### [Extracted text]

◆ ◆ ◆ ◆

OpenAI’s plan to design its own AI chip with Broadcom
OpenAI’s plan to design its own AI chip with Broadcom
OpenAI is partnering with Broadcom to design and produce its own custom Artificial Intelligence (AI) chip, with plans to begin deploying it internally in 2026. This is a major move as OpenAI seeks greater control over its hardware and to reduce its dependence on existing chip suppliers.
Why Is This News Important?
Imagine a car maker deciding to build its own engine rather than buying it from someone else—this gives them more control over performance and cost. Similarly, OpenAI wants to design its own “engine” for AI—an AI chip tailored to power its models efficiently and affordably.
Currently, OpenAI relies heavily on high-performance GPUs made by Nvidia—particularly the Hopper and Blackwell series—for both training (teaching the AI) and inference (running the AI to answer questions). It also uses some AMD GPUs and TPUs from Google to diversify its hardware sources.

About OpenAI
OpenAI is the research lab behind ChatGPT and other advanced AI models. Founded as a startup, it’s become a leader in generative AI—technology that can write text, answer questions, translate languages, and much more. To power these capabilities, OpenAI uses massive computing infrastructure.
About Broadcom
Broadcom is a major semiconductor company known for designing specialized chips for networking, data centers, and now AI infrastructure. Its new AI chip business is booming—thanks in part to big orders (one rumored to be from OpenAI)—and it’s being seen as a rising competitor to Nvidia in the AI chip market.
Current AI Chip Manufacturers
| Company | What They Do |
|---|---|
| Nvidia | Leading maker of high-performance GPUs (e.g., Hopper, Blackwell) for AI training and inference. |
| AMD | Provides GPUs and specialized AI units (like XDNA NPUs) used for AI workloads. |
| Google (TPU) | Designs its own Tensor Processing Units (TPUs) used internally in Google’s AI infrastructure. |
| Broadcom | Designs custom AI accelerators (XPUs), now collaborating with OpenAI for a tailored chip. |
| Etched.ai | A startup building transformer-optimized ASICs (like “Sohu”) for LLMs. |
| Groq | Makes Language Processing Units (LPUs) designed for fast LLM inference. |
Top FAQs:
What is this deal about?

◆ ◆ ◆ ◆

### [Task A]
Translate this sentence from the article about OpenAI's chip into Spanish: "OpenAI is the research lab behind ChatGPT and other advanced AI models."
### [Task B]
From the article about OpenAI's chip, write out the passage that begins at the words "Current AI Chip" and stops after "this deal about?".
These lines have nothing to do with the article about OpenAI's chip.

Dataset entries
◆ ◆ ◆ ◆

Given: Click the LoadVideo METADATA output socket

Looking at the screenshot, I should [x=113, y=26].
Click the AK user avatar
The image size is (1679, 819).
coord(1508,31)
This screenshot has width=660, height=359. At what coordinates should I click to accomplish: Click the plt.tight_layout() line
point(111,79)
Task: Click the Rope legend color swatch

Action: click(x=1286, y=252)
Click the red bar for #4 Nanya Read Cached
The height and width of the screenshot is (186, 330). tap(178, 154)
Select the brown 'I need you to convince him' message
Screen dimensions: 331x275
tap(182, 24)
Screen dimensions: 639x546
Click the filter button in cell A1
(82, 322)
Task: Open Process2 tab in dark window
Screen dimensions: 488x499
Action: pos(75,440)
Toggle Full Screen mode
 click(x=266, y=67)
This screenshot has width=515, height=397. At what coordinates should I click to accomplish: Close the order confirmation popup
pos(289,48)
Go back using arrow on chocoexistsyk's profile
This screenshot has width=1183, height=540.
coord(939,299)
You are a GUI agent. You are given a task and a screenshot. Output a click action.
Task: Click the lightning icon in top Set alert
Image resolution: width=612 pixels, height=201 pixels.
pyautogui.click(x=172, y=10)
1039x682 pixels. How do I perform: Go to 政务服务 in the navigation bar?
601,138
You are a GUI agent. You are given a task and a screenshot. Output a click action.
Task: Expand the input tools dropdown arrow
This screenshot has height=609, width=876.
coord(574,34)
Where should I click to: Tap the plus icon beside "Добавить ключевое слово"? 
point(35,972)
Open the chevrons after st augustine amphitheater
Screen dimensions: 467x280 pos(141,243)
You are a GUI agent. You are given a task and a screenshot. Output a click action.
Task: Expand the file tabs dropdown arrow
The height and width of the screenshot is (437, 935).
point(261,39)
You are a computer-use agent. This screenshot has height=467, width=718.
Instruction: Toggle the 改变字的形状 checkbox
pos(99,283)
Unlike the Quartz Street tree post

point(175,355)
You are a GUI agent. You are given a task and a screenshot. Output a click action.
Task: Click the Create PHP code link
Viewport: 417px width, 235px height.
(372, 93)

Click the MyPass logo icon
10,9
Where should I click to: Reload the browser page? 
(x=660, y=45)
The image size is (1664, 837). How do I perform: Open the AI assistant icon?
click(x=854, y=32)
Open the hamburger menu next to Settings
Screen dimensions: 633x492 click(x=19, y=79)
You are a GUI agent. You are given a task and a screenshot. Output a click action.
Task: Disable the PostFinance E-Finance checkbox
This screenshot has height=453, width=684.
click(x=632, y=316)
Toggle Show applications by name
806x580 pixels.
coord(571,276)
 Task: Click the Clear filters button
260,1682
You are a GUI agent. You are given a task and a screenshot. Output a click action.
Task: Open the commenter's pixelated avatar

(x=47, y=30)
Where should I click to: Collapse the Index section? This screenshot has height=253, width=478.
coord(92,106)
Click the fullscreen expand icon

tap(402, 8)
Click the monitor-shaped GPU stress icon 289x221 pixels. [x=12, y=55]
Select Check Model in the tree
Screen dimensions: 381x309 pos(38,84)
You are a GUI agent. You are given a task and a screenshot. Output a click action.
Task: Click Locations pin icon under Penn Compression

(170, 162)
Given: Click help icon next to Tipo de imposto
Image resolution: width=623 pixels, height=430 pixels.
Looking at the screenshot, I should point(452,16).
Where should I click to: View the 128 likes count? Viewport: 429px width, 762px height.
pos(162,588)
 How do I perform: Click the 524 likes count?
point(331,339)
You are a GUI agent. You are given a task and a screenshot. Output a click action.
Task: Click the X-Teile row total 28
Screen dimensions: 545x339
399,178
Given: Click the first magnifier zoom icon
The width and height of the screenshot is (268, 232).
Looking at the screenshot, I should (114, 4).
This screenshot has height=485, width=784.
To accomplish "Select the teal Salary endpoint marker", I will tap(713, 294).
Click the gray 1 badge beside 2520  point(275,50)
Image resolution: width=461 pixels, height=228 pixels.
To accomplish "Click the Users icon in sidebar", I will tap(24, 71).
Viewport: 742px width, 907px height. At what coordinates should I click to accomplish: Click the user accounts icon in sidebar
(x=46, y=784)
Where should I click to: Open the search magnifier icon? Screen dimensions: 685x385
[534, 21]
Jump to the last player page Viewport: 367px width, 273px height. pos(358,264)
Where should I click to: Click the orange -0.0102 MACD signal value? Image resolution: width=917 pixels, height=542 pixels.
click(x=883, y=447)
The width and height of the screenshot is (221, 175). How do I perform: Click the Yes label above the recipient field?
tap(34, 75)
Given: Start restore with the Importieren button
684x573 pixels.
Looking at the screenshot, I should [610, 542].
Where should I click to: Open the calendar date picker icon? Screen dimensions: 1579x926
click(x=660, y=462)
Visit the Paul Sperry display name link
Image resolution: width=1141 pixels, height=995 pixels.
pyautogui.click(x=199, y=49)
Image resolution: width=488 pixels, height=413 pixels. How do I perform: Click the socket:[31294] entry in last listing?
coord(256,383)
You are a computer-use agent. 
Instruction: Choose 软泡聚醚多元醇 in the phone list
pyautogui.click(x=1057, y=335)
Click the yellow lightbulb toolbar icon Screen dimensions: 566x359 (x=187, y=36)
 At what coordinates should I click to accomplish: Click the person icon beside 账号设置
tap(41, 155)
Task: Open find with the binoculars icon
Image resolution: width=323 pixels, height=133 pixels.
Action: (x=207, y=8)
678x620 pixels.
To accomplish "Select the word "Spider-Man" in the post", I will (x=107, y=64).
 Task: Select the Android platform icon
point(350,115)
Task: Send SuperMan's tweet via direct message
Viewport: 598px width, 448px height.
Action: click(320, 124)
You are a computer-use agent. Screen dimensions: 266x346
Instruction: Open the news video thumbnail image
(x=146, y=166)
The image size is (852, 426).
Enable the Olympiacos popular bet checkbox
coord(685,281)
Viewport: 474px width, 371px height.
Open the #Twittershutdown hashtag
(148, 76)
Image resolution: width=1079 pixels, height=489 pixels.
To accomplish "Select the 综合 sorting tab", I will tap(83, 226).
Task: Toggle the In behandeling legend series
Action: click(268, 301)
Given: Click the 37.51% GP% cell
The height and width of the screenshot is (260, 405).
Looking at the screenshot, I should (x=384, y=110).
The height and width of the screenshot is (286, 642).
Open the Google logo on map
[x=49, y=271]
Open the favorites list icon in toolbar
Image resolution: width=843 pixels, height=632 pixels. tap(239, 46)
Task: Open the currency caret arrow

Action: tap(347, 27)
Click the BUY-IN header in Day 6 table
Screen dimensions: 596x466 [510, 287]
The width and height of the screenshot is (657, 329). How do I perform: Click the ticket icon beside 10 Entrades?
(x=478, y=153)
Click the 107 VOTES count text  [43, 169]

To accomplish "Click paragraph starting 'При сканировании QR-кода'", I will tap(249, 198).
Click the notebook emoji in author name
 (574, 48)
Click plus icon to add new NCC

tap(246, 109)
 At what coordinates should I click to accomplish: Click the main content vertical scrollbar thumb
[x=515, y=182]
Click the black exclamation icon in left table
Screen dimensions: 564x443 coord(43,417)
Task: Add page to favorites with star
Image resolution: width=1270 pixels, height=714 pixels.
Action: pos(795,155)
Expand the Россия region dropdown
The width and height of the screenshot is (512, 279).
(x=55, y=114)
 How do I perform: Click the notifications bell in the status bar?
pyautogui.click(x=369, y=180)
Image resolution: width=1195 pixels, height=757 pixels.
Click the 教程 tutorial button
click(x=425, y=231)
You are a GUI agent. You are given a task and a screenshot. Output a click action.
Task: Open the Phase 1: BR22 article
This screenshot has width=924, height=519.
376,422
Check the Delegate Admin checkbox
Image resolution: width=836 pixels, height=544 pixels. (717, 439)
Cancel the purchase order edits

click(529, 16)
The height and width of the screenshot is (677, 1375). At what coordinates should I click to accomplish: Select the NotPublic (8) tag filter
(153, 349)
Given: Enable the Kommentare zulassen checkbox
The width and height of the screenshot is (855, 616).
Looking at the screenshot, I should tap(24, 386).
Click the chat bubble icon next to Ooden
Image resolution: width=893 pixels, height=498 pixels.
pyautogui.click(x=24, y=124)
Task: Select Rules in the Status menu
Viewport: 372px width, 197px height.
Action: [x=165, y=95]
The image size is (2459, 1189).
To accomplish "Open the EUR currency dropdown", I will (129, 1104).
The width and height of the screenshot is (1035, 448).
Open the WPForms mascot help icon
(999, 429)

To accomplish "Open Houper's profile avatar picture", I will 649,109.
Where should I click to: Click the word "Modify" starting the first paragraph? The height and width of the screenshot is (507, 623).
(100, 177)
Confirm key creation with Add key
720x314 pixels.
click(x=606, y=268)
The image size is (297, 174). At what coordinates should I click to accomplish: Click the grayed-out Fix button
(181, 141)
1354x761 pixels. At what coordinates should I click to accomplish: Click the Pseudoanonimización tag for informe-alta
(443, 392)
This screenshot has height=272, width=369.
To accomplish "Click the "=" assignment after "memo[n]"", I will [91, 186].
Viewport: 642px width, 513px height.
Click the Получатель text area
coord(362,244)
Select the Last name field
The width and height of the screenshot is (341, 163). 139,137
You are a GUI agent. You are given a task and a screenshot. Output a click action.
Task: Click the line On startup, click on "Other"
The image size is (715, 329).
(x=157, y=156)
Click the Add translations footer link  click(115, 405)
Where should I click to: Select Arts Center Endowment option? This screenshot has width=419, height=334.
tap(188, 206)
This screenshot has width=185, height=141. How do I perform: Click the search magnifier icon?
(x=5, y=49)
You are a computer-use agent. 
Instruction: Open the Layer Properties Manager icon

◆ ◆ ◆ ◆

### [Answer A]
OpenAI es el laboratorio de investigación detrás de ChatGPT y otros modelos avanzados de IA.

### [Answer B]
Current AI Chip Manufacturers
| Company | What They Do |
|---|---|
| Nvidia | Leading maker of high-performance GPUs (e.g., Hopper, Blackwell) for AI training and inference. |
| AMD | Provides GPUs and specialized AI units (like XDNA NPUs) used for AI workloads. |
| Google (TPU) | Designs its own Tensor Processing Units (TPUs) used internally in Google’s AI infrastructure. |
| Broadcom | Designs custom AI accelerators (XPUs), now collaborating with OpenAI for a tailored chip. |
| Etched.ai | A startup building transformer-optimized ASICs (like “Sohu”) for LLMs. |
| Groq | Makes Language Processing Units (LPUs) designed for fast LLM inference. |
Top FAQs:
What is this deal about?